Over 15 months, Amnesty International and Human Rights Watch researchers interviewed more than 400 people, including in-person interviews of Tigrayan refugees in Sudan, and remote interviews of Tigrayan and Amhara residents of Western Tigray and the Amhara region who suffered or witnessed abuses.
Researchers also consulted medical and forensic reports, court documents, satellite imagery, and photographic and video evidence that corroborated accounts of grave abuses.
Those behind the atrocities
Amhara regional security forces, militias, and newly appointed authorities were accused of carrying out a coordinated campaign of ethnically targeted persecution beginning in late 2020.
In several towns across Western Tigray, signs were displayed ordering Tigrayans to leave, and local administrators discussed their plans to remove Tigrayans in open meetings.
A Tigrayan woman from Baeker town described to researchers, threats she faced by Fanos, an irregular Amhara militia: “They kept saying every night, ‘We will kill you… Go out of the area’.” Pamphlets appeared giving Tigrayans 24-hour or 72-hour ultimatums to leave or be killed.
The authorities rounded up thousands of Tigrayans for long-term detention and abuse in overcrowded facilities, the report said.
Amnesty International and Human Rights Watch say they believe thousands of Tigrayans are still held in life-threatening conditions today.
Security forces also used gang rape, accompanied by verbal and physical abuse, abduction, and sexual slavery. A 27-year-old Tigrayan woman said that a militia member told her as the men raped her: “You Tigrayans should disappear from the land west of [the Tekeze River]. You are evil and we are purifying your blood.”
Authorities in Western Tigray also imposed restrictions on movement, humanitarian assistance, speaking the Tigrinya language, and access to farmland to coerce Tigrayans to leave.

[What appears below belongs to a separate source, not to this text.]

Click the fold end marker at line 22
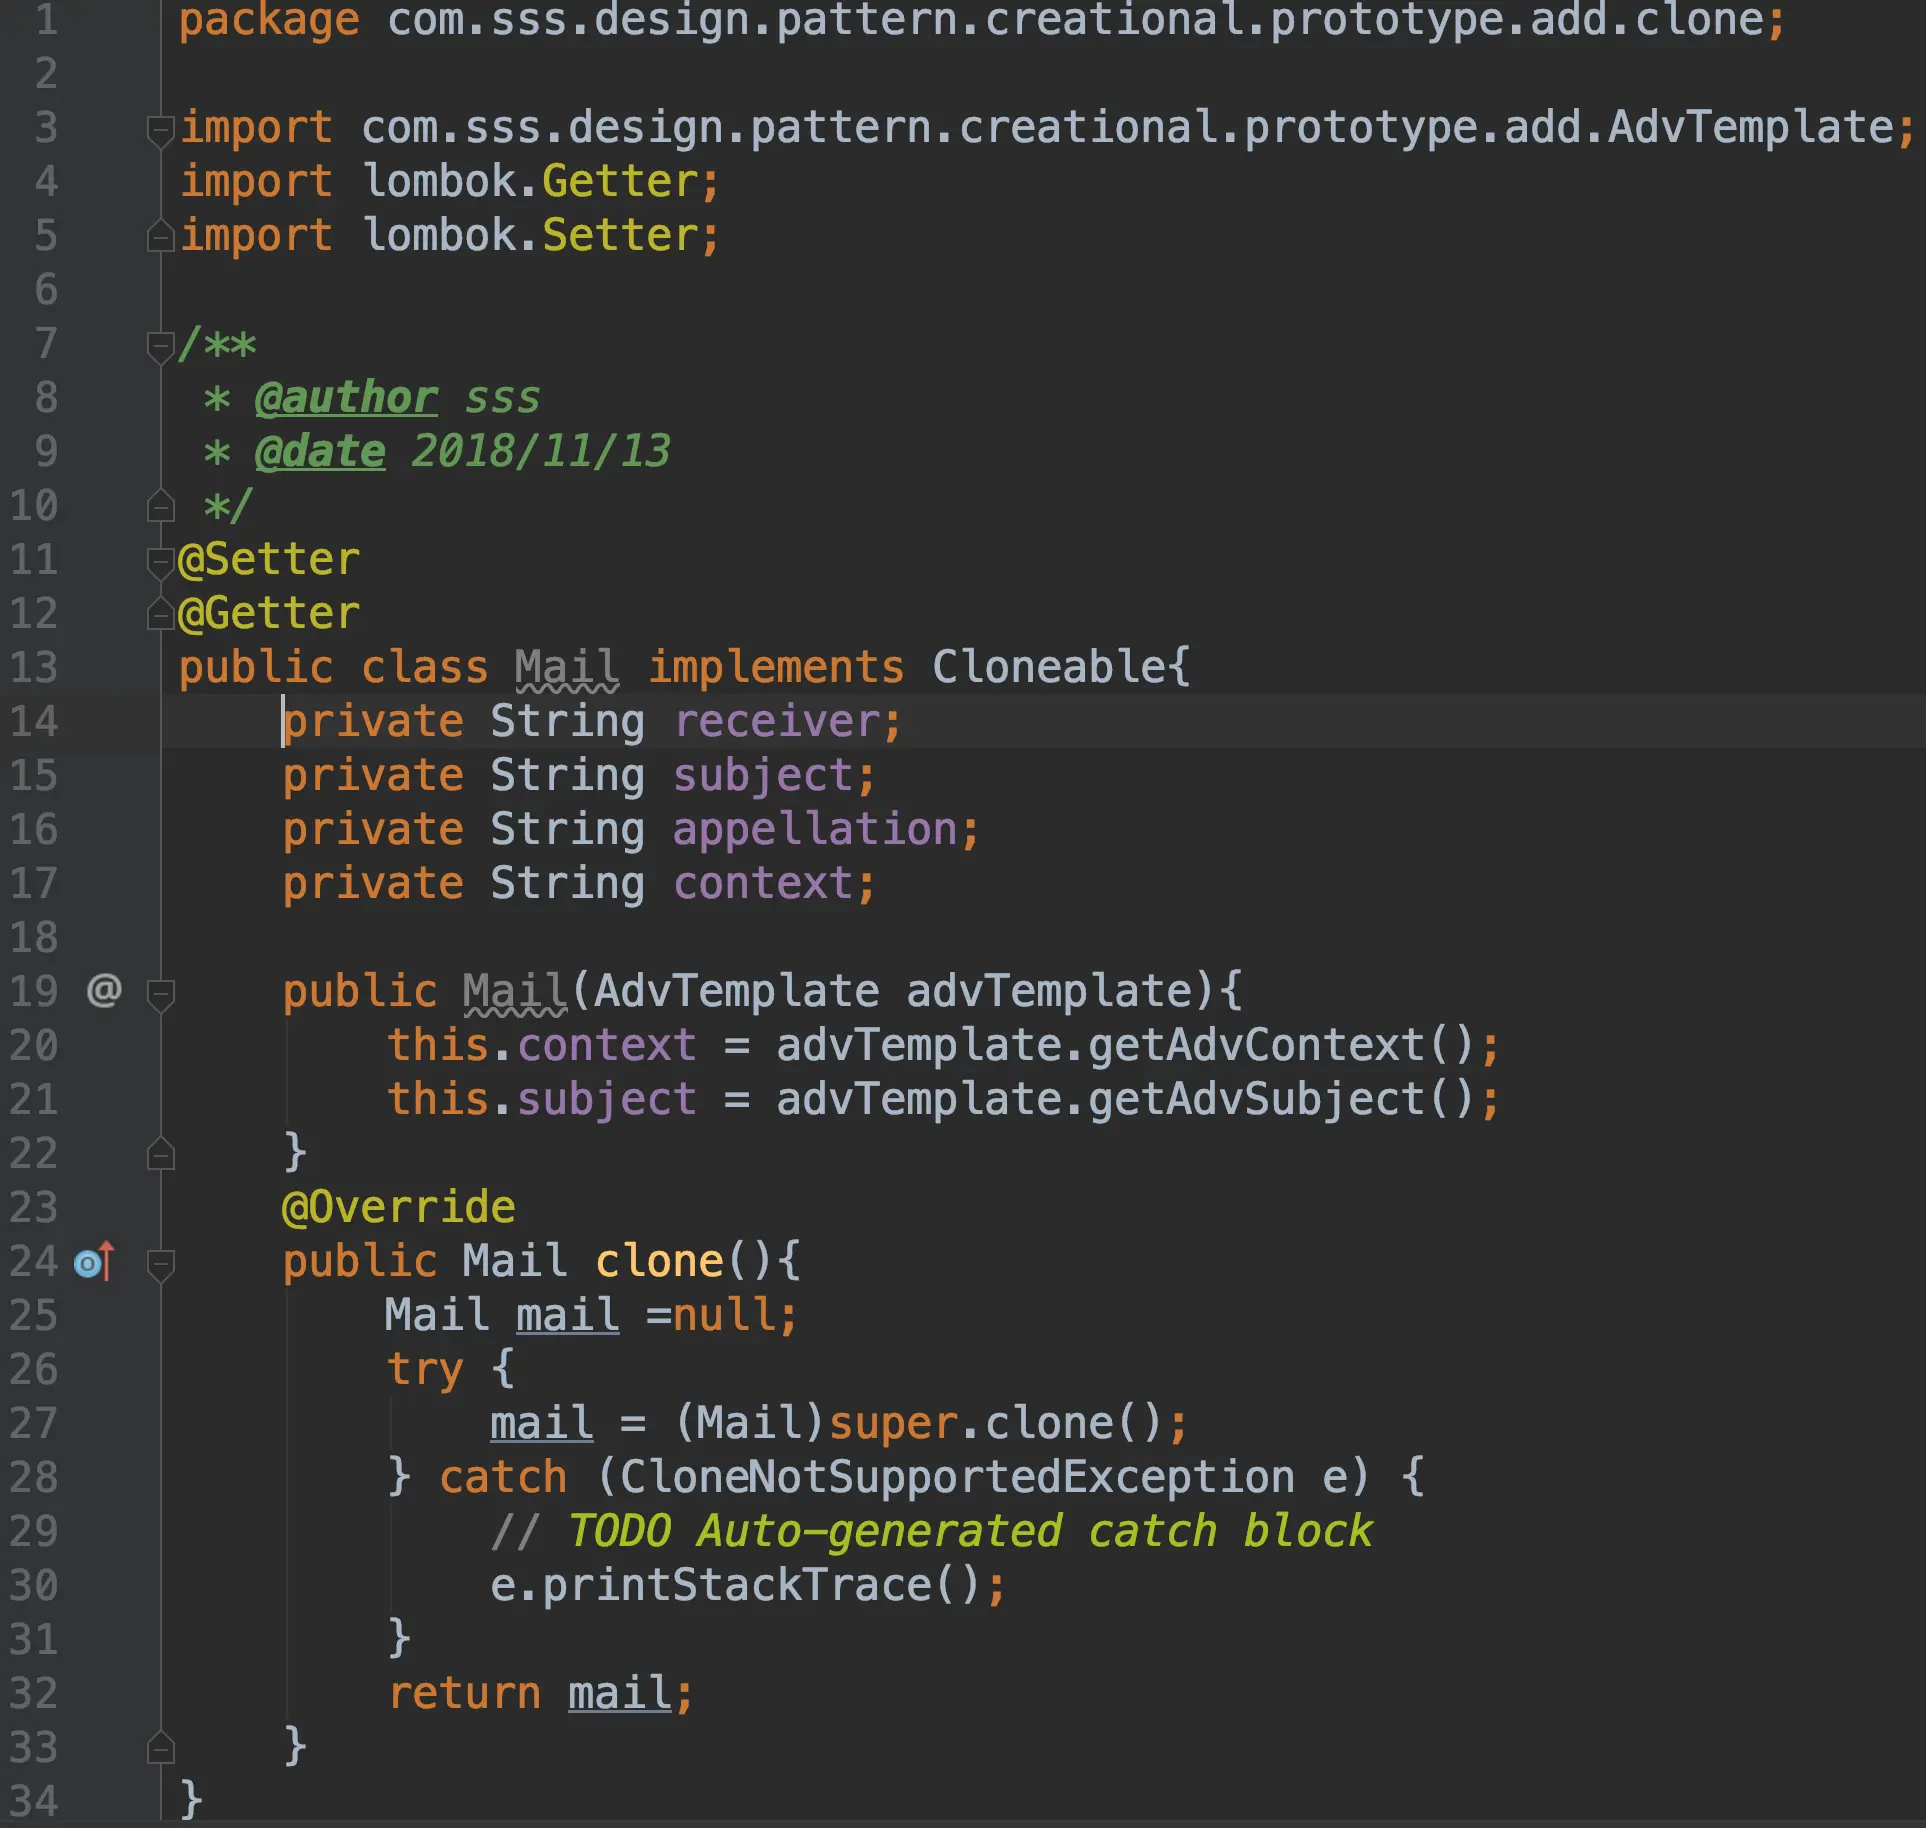 click(x=160, y=1155)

Amhara security forces, and in some places Eritrean forces present in Western Tigray, looted crops, livestock, and equipment, depriving Tigrayans of their means of survival. A 63-year-old farmer from Division village watched as a group of men destroyed his home. One of the men told him: “This is not your land. You have nothing to claim here.”
Many Tigrayan communities, facing starvation and intimidation, felt they had no choice but to leave. In other instances, local authorities provided trucks or buses to expel tens of thousands of Tigrayans, sending them east, toward central Tigray.

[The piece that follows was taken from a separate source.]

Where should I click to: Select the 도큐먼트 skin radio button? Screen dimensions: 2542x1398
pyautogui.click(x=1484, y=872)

This coordinated campaign continued for months. Tens of thousands of Tigrayans had fled or been expelled by March 2021. Abuses and expulsions escalated again in November 2021, when tens of thousands of older and sick Tigrayans, young mothers, and children were expelled, while Amhara forces arrested and detained thousands of adult men, shooting at those who tried to flee.
Ethiopian officials deny claims
Both Ethiopian federal forces and Amhara authorities have denied allegations of ethnic cleansing in Western Tigray.
Amnesty International and Human Rights Watch said they wrote to Ethiopian federal and Amhara and Tigrayan regional authorities concerning the organizations’ findings. Only the Amhara regional government had responded to them.
The rights groups are calling on the Ethiopian federal government and its international and regional partners to take concrete steps to protect all communities in Western Tigray, including by immediately releasing Tigrayans arbitrarily detained there, and allowing protection monitoring.
On March 24, the government announced a humanitarian truce. Regardless of any truce or ceasefire, Ethiopia’s federal and regional authorities should allow unhindered, independent, and sustained humanitarian assistance, a statement from the two groups mentioned.
The report also urged the government to also demobilize and disarm all abusive militia forces in Western Tigray, and vet Amhara Special Forces and Ethiopian federal forces and remove those implicated in serious abuses.
Amnesty International and Human Rights Watch said civilian officials, including interim authorities in Western Tigray, and security force personnel implicated in serious abuses should be suspended pending investigations.